Una primera estrofa en la que manifiesta el dolor que provoca, el amor, la muerte, la vida. Nuestro diario vivir hace que rocemos con las aristas punzantes de este mundo y ello nos ocasiona heridas. La vida duele. Caminamos entre espinos y muy a menudo nos hacemos daño.
Debemos aprender a no vendar las heridas sin antes desinfectarlas. Aprender a exponerlas y dejar que el dolor tenga su proceso.
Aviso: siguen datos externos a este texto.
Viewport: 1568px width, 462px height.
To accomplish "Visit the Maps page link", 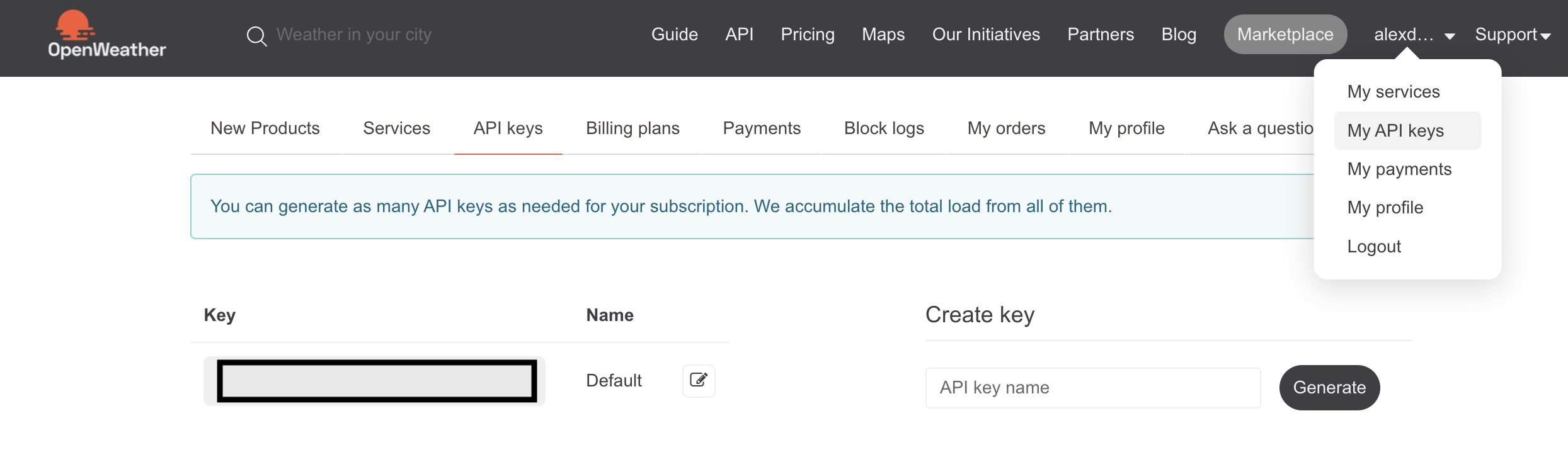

Vivimos en un mundo que quiere evitar el dolor a toda costa, una sociedad que mira con desdén las magulladuras del prójimo y decide ocultar las suyas en un estéril empeño de preponderancia.
Nos da miedo enfrentarnos cara a cara a nuestros gigantes, a esas sangrantes llagas que preferimos tapar para así, evitándolas, pensar que no están, que nunca han existido.
El pasado no puede determinar el presente, no debe seguir rigiendo nuestro caminar, debemos ser cautos, sabios y hacer alarde de aquello que nos dijo el apóstol Pablo: dejar atrás el pasado y extendernos a lo que está delante. Aprender a sanar. Acudir al Médico Santo para que su toque sanador cure nuestro dolor.
Él conoce lo que necesitamos, sabe cómo proceder. Debemos dejar que sus manos quiten aquello que cubre la herida y aplique sobre ella un bálsamo sanador.